By CRU Senior Analyst Ryan McKinley, from CRU’s Steel Sheet Products Monitor
Sheet prices took split paths between eastern and western regions. Prices in Asia found support from restocking in China and supply disruptions in South Korea. Meanwhile, western markets remained weak, and we expect this to persist over the near term.
October is the sixth month in a row that the CRUspi has fallen, although price falls were much more pronounced in the US and Europe relative to Asia. In all, The CRUspi fell by 4.4% to 208.5 month-on-month (MoM). In our view, there is still more downside for prices in most markets, and we expect further declines for the remainder of the year.
Sheet price directions around the world were split by region, with stability or even gains occurring in Asia while western markets continued their downward trajectory. For the former, there was a resurgence in buying activity in China following the Golden Week holidays which, along with an uptick in demand from many key end-use sectors, sent weekly prices a little higher, although MoM prices were down slightly. In conjunction with output disruptions in South Korea, this market stability in China carried over into other areas of Asia like Japan, where exporters have taken advantage of market tightness within the region and also had some success in penetrating the European market.
In both Europe and the US, supply continues to meaningfully outweigh demand, resulting in yet more price falls MoM.
Following the conclusion of a seven-day holiday in China, a combination of restocking activity and bullish economic indicators allowed for domestic sheet price stability. Indeed, the automotive, manufacturing, and home appliance sectors all showed increased activity in September—primarily the result of government measures to encourage consumer spending in these areas.

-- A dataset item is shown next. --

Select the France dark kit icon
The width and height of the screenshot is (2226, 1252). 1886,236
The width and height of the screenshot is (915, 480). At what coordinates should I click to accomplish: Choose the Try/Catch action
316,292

Prices in other areas of Asia also found support from this relative stability in Chinese prices alongside supply disruptions caused by flooding in South Korea. POSCO’s Pohang plant was temporarily closed due to the flooding and, while the blast furnaces at the Pohang works were unscathed and restarted within days, production units including hot rolling lines will take more time to be repaired and restarted. This led to an increase in inquiries for Japanese sheet products in the region and created a tighter market overall.
In Japan, exporters have also had some limited success in sending material to Europe, where domestic mills have curtailed production due to high energy prices.
These output reductions in Europe, while temporarily stabilizing prices, have not proven enough to prevent prices from sliding further in October. In fact, European sheet prices have fallen by an average of almost €40 per ton MoM across Germany and Italy.
Mid-September proved to be the high point of a modest price upcycle that saw sheet prices rise by as much as €48 per ton over a few weeks. This increase has now been completely erased and prices have returned to where they were at the end of August, or lower in some cases.
A similar supply/demand imbalance is at play in the US, where hot-rolled coil prices were down by ~5% MoM. These most recent price declines are the result of high inventory levels relative to demand as yet more new capacity comes online amid a further decline in scrap prices.
Outlook: US, European Prices Will Continue to Slide
Price risks remain largely to the downside for both the US and Europe. For the former, service center inventory levels appear poised to rise further as new capacity continues to ramp up. For the latter, there are few obvious drivers that would reverse ongoing sheet price falls. We expect that continued destocking, weak real demand, and sufficient supply will combine to push spot prices further down before the end of the year. Thereafter, we do see the potential for prices to increase in the first quarter of 2023.
In Asia, stable sheet prices in China are enticing market participants to restock in anticipation that prices will rise further. However, some participants are still holding a wait-and-see approach, especially before the Party Congress meeting on Oct. 16 when government policy guidance will be settled.
Overall, we see this month’s price stability as short-lived given weaker emissions controls from the government and upcoming seasonal market weakness. Meanwhile, export demand for Japanese sheet products should remain supported in October before seasonality starts to slow end-use demand and POSCO’s sheet production lines restart in November.